# 1099-K Tax Basics



## UberTaxPro (Oct 3, 2014)

There is a lot of talk lately about the issuance or non-issuance of a 1099-K. There are 15 types of 1099's, 1099-K is the newest and least understood. Interestingly, 1099-K's only have to be issued by third parties if the payee had 200 transactions *and *paid out $20,000 or more to the payee over a year. 
Here's an informative article that explains 1099-K's well:
https://payable.com/taxes/1099-k-tax-basics


----------



## FormerTaxiDriver (Oct 24, 2017)

UberTaxPro said:


> There is a lot of talk lately about the issuance or non-issuance of a 1099-K. There are 15 types of 1099's, 1099-K is the newest and least understood. Interestingly, 1099-K's only have to be issued by third parties if the payee had 200 transactions *and *paid out $20,000 or more to the payee over a year.
> Here's an informative article that explains 1099-K's well:
> https://payable.com/taxes/1099-k-tax-basics


Wrong social on mine. What's up with that? Is Uber protecting my identity?


----------



## filldebasket (Dec 15, 2016)

UberTaxPro said:


> There is a lot of talk lately about the issuance or non-issuance of a 1099-K. There are 15 types of 1099's, 1099-K is the newest and least understood. Interestingly, 1099-K's only have to be issued by third parties if the payee had 200 transactions *and *paid out $20,000 or more to the payee over a year.
> Here's an informative article that explains 1099-K's well:
> https://payable.com/taxes/1099-k-tax-basics


Thanks that was helpful. I guess the question I still have is, will Uber provide any tax documentation? I have the 2017 summary that contains all the necessary information but do I need some official tax documentation from Uber in order to file my return? Again, thanks for the guidance.


----------



## UberTaxPro (Oct 3, 2014)

filldebasket said:


> Thanks that was helpful.
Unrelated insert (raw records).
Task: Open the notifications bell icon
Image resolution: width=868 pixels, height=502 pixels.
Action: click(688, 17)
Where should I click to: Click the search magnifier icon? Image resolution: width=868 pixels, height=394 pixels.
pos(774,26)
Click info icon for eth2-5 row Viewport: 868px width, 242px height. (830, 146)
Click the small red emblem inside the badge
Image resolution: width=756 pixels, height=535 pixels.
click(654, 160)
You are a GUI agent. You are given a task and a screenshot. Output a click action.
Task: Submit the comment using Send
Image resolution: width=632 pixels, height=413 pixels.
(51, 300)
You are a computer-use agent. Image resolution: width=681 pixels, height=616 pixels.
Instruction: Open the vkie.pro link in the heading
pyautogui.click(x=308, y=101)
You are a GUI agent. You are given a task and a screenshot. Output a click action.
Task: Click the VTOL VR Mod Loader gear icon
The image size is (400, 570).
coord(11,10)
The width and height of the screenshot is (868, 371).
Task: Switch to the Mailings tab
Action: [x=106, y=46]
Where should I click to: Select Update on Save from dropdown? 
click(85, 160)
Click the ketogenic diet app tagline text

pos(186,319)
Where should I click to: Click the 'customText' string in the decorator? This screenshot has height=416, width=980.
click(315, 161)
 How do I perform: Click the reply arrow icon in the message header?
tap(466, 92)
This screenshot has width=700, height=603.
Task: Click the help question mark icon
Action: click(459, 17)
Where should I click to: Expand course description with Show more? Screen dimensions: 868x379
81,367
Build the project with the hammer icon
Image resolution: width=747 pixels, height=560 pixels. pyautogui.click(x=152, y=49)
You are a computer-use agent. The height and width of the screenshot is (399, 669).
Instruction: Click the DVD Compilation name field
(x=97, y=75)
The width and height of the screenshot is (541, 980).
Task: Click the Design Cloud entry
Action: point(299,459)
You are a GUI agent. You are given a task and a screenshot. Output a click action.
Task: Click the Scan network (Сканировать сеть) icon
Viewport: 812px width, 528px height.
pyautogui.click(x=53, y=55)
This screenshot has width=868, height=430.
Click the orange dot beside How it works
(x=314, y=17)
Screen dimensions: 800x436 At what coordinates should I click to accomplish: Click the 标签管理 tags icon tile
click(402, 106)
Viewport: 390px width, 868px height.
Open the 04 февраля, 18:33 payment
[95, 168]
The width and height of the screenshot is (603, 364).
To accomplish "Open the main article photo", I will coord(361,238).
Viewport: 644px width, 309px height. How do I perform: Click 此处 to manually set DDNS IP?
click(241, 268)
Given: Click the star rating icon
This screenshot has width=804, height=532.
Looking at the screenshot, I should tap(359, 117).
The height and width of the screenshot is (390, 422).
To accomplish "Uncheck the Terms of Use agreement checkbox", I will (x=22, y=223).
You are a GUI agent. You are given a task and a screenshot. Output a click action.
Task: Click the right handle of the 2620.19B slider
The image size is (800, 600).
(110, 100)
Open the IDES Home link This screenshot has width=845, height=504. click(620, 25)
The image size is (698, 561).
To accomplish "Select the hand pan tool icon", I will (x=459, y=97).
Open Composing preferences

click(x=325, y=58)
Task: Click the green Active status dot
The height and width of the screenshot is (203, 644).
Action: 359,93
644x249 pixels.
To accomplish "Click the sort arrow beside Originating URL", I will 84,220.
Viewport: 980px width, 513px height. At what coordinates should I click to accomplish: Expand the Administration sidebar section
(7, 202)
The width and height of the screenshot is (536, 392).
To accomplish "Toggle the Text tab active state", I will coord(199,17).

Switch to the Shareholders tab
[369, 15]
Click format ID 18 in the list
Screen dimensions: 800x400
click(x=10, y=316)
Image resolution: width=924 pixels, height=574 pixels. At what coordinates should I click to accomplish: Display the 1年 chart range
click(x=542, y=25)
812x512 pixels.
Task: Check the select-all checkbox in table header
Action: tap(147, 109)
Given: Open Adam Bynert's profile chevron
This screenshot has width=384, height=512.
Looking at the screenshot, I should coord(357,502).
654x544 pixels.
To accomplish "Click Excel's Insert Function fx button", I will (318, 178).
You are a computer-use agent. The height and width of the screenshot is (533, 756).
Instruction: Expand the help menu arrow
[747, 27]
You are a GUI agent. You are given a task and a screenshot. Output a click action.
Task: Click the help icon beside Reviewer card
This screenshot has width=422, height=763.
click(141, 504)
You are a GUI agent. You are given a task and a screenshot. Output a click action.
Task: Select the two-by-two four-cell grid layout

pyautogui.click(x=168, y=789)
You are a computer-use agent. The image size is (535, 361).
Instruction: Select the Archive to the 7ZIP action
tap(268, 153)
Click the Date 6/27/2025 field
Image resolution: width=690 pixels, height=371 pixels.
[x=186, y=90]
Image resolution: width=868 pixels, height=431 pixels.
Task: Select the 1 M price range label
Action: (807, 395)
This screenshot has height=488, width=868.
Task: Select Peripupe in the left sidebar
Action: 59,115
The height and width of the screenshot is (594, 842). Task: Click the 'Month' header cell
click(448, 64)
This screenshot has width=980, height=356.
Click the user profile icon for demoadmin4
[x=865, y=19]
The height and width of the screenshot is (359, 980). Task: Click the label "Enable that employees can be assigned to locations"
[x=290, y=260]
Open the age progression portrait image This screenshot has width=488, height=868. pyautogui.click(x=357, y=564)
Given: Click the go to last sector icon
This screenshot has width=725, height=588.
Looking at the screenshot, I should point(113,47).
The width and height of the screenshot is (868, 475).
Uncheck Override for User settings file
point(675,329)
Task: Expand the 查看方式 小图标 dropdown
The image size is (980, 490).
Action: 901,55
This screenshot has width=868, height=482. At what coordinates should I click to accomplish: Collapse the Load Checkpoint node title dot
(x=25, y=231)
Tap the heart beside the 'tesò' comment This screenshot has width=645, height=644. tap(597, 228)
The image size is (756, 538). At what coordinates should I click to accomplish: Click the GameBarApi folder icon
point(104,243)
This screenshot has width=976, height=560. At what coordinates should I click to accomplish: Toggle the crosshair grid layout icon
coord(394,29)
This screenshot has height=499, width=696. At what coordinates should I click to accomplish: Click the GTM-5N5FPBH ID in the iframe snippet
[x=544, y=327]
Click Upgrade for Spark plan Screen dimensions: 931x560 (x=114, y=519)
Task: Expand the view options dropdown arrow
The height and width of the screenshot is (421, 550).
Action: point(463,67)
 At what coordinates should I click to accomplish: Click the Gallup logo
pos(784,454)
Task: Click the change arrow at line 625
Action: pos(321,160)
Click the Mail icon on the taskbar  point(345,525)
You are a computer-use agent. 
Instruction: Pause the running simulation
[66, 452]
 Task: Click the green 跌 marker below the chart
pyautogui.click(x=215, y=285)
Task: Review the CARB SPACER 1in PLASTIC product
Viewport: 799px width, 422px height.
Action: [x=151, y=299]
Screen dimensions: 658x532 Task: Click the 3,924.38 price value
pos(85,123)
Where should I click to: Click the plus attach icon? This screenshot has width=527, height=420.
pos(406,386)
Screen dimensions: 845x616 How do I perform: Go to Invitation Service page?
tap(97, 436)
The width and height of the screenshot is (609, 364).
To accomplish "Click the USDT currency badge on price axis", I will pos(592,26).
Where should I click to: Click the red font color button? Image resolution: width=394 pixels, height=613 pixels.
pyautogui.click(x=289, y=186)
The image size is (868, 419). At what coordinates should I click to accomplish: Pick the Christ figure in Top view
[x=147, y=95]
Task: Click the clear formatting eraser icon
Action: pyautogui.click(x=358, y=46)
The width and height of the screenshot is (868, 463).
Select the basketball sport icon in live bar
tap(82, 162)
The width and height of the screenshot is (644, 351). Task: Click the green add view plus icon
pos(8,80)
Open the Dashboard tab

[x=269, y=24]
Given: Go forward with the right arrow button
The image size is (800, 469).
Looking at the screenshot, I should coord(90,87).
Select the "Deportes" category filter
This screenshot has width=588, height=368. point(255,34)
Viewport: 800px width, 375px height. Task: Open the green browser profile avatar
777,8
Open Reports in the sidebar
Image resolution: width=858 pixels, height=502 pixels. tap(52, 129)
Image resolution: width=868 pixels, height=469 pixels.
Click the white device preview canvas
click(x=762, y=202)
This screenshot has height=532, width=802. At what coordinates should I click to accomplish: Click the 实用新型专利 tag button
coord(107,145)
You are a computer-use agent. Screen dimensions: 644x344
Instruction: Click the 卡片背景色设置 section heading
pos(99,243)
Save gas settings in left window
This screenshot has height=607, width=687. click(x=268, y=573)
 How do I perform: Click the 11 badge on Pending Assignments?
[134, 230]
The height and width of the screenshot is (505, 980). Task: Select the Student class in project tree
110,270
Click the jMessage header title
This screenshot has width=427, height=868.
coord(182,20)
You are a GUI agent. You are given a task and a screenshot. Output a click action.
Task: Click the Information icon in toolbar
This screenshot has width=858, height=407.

I guess the question I still have is, will Uber provide any tax documentation? I have the 2017 summary that contains all the necessary information but do I need some official tax documentation from Uber in order to file my return? Again, thanks for the guidance.


No you don't need any documentation from Uber to file your taxes. You should use your own records.


----------